Colleagues practicing meditation as part of their mindfulness exercises at work
Colleagues practicing meditation as part of their mindfulness exercises at work

Image courtesy: Pexels

Mindfulness is the basic ability of humans to be present fully. When you live in the moment, are conscious of where you are and what you are doing, and are not excessively reactive to what’s going on around you, you are practicing mindfulness. Mindfulness also covers the state of giving attention to your thoughts and feelings without judging them as good or bad.

The objective of mindfulness is to wake up to the inner workings of your emotional, mental, and physical processes.

How to Practice Mindfulness at Work

Instead of worrying about the past or ruminating about the future, you just need to be in the present. Thus, mindfulness can be called a ‘present-focused consciousness’ where you are in the present, pay close attention to both external and internal stimuli, and do these with an open and accepting approach.

Here are some effective mindfulness practices at work that can help you boost your productivity while feeling more alive and present.

1.      Pay Attention

When you are at work, the fast-paced setting may make it difficult to slow down and notice things. Yet, try to carve out a small window from time to time to experience your environment with all your five senses, namely sound, touch, smell, taste, and sight.

For example, when you take a sip of coffee at your work desk or eat a favourite food during your lunch break, take the time to smell, taste, and truly enjoy it.

2.      Focus on Your Breath

Had a showdown with your boss? Or a heated argument with a colleague? If you are feeling stressed or have negative thoughts, sit down.

Next, close your eyes and inhale and exhale slowly while keeping the focus on your breathing. Notice how the air moves in and out of your body as you breathe. Such relaxed breathing even for a minute or two can help you to calm down.

3.      Live in the Moment

The goal of mindfulness is neither quieting the mind nor trying to attain a state of eternal calm. The goal is just to pay attention to the present moment in a non-judgmental manner.

When observing the present moment, if judgements arise in your mind, you just need to make a mental note of them, let them pass, and then return to the present again. The key is to attempt to bring discerning, accepting, and open attention to everything you do.

4.      Focus on One Task at a Time

When practicing mindfulness, it pays to focus on a solitary task. Instead of trying to do three things at once, failing to do any of the tasks well, and feeling stressed and overwhelmed, it’s better to focus on one and do it well.

You can list tasks on your to-do list and go on to finish them based on their priority.

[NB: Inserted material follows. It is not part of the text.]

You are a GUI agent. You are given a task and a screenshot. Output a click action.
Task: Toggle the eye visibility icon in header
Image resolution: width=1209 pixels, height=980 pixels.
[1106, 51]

5.      Take Regular Breaks

Research has found that your mind works best for about an hour before it gets tired and switches to a low activity for a short duration. This short duration is the ideal time for you to take a mindful break.

You can set a timer on your phone so that it rings (or vibrates, thus not disturbing others working nearby) and lets you know it’s time for a short break. You could do a breathing exercise, quick meditation, or take a walk to rejuvenate your mind before getting to work. Such breaks are especially effective after lunch when your mind starts to tire.

6.      Accept Yourself

Among effective mindfulness exercises at work, accepting yourself is important. You need to treat yourself the way you would treat a good friend. By accepting yourself, you can reduce the time spent on energy-draining self-criticism. This makes you enjoy your successes much better and even smile at your shortcomings.

Accepting yourself means not judging yourself for the thoughts that crop up in your mind. Simply practice recognising when your mind has wandered off and bring it back to the present gently. Even when you make mistakes, you should learn from them and move on instead of being stuck there and blaming yourself incessantly.

7.      Practice Gratitude

Bad days at work will be inevitable. The next time you are feeling down at work, you can try writing in a gratitude journal about a thing or two that you like about your job.

This is an effective way of practicing mindfulness at work as it lets you notice what you are thankful for in your job even when the day isn’t going as you had intended it to.

Wrapping Up

Practicing mindfulness or doing mindfulness exercises at work isn’t an uphill task. It’s not about meditating for hours every day to experience the benefits. You just need to carve out small blocks of time in your daily routine where you can perform mindfulness exercises at work. This will help you to de-stress and perform your best.